EXCERPTED PASSAGE:
====

Building detail

Oak Hill Residence

Oak Hill Residence

Awards Category  : :  Residential

This residential renovation began by grappling with a now-common Nashville conundrum: do we tear down or renovate? The design team and homeowner discussed options and determined that we could reconceive their existing house and preserve it, reimagining interior spaces within the existing footprint of the home. This project was part restoration, part rehabilitation, and part adaptive reuse, with the guiding principle that we could build well without over-building. Keep what you have, make use of it, and extend its life.

The Oak Hill Residence represents a type of house rapidly disappearing from Nashville, particularly in affluent neighborhoods: the ranch. The house is part of a small development of suburban brick ranches built in the 1950s. Along this street, ranches are disappearing, replaced by significantly larger homes. The client's priority was to preserve their house, where both of their children had been born, and reimagine it to suit their current and future needs.

The choice to work with the original home presented a substantial construction project, with the often unforeseen challenges and costs borne of existing conditions (in this case, rotted floor framing and a poorly insulated, flood-prone crawlspace). But the commitment to the original home was steadfast from the outset. We explored how outdoor spaces might become extensions of the livable interior (a full landscape plan includes new outdoor patios, fruit trees, bioswale garden, and future pool), whether interior volume could be recaptured, where inefficiencies in the floorplan could be reworked, and how to puzzle the desired layout within the existing footprint.

====

EXERCISE INSTRUCTIONS:
1. Answer these questions from the Oak Hill Residence description:
(a) In what decade were the ranches in the house's small development built?
(b) Which two existing conditions does the description name as problems?
(c) What awards category is listed for the project?
2. Decide whether each statement agrees with the Oak Hill Residence description. Answer yes or no, and quote the words that settle it.
(a) The original house was torn down and replaced.
(b) Both of the client's children were born in the house.
(c) The landscape plan includes a pool that already exists.
3. Summarize the Oak Hill Residence description in two sentences.

Entries on where items appear
====

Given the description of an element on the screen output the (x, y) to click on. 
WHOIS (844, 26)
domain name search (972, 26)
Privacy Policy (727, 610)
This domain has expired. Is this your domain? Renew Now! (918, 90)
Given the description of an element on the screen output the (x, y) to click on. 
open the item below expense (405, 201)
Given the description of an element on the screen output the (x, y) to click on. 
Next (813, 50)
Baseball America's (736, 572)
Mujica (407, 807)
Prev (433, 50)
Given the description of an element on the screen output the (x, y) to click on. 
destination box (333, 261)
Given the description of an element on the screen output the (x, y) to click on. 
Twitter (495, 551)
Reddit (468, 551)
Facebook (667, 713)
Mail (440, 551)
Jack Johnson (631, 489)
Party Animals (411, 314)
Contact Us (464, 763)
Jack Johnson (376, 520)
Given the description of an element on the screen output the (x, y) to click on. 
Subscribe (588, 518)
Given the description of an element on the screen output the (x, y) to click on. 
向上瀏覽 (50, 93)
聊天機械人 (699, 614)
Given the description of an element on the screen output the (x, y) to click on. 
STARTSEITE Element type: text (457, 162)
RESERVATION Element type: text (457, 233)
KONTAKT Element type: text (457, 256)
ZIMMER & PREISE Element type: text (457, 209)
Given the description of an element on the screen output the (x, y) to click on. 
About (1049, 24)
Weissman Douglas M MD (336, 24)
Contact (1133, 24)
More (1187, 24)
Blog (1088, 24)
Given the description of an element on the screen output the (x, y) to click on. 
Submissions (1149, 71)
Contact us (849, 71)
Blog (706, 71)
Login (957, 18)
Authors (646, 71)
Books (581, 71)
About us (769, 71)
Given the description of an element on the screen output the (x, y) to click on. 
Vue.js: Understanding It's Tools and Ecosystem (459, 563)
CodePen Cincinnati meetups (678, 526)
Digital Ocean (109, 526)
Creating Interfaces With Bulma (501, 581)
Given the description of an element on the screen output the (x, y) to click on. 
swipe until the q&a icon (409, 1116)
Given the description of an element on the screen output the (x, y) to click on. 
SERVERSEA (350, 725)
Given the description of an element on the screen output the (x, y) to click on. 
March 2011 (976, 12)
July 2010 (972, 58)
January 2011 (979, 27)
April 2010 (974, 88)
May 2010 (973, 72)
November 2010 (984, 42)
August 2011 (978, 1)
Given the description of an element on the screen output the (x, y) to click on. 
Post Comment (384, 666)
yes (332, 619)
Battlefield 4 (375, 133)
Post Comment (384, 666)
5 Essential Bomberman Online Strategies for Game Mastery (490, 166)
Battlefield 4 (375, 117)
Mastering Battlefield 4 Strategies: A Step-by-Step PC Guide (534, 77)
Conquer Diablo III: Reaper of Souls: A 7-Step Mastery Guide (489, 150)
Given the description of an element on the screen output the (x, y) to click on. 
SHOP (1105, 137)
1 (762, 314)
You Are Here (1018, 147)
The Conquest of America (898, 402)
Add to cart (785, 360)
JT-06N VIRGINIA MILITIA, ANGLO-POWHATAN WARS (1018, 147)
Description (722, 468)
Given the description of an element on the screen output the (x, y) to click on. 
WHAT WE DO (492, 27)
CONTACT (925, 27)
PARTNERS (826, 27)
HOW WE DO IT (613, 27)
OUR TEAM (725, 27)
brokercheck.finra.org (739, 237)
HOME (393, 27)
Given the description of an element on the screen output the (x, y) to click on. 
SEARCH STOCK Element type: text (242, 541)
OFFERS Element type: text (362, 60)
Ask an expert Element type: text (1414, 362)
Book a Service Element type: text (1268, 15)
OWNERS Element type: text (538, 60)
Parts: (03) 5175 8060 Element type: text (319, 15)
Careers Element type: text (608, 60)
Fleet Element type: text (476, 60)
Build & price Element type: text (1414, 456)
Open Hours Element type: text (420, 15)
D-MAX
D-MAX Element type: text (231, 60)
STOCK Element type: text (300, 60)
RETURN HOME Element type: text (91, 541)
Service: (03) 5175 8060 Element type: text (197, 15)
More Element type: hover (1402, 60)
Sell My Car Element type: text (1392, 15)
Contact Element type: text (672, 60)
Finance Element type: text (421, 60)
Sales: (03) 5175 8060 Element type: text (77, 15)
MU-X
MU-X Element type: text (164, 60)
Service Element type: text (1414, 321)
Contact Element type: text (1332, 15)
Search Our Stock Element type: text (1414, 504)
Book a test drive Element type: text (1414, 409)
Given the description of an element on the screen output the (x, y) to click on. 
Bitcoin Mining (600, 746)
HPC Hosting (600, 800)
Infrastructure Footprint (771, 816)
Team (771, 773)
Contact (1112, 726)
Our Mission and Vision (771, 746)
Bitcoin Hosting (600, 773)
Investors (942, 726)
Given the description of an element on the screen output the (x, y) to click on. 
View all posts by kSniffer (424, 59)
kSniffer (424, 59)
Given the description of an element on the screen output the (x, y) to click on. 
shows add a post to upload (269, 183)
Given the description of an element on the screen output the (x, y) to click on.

====

TASK-BY-TASK ANSWERS:
1.
(a) The 1950s.
(b) Rotted floor framing and a poorly insulated, flood-prone crawlspace.
(c) Residential.

2.
(a) No: "determined that we could reconceive their existing house and preserve it"
(b) Yes: "where both of their children had been born"
(c) No: "a full landscape plan includes new outdoor patios, fruit trees, bioswale garden, and future pool"

3. Instead of tearing down their 1950s suburban brick ranch, a type of house rapidly disappearing from Nashville, the owners chose to preserve it and reimagine its interior within the existing footprint, keeping the house where both of their children had been born. The project brought challenges from existing conditions such as rotted floor framing and a flood-prone crawlspace, and the team explored extending living space outdoors, recapturing interior volume, and reworking inefficiencies in the floorplan.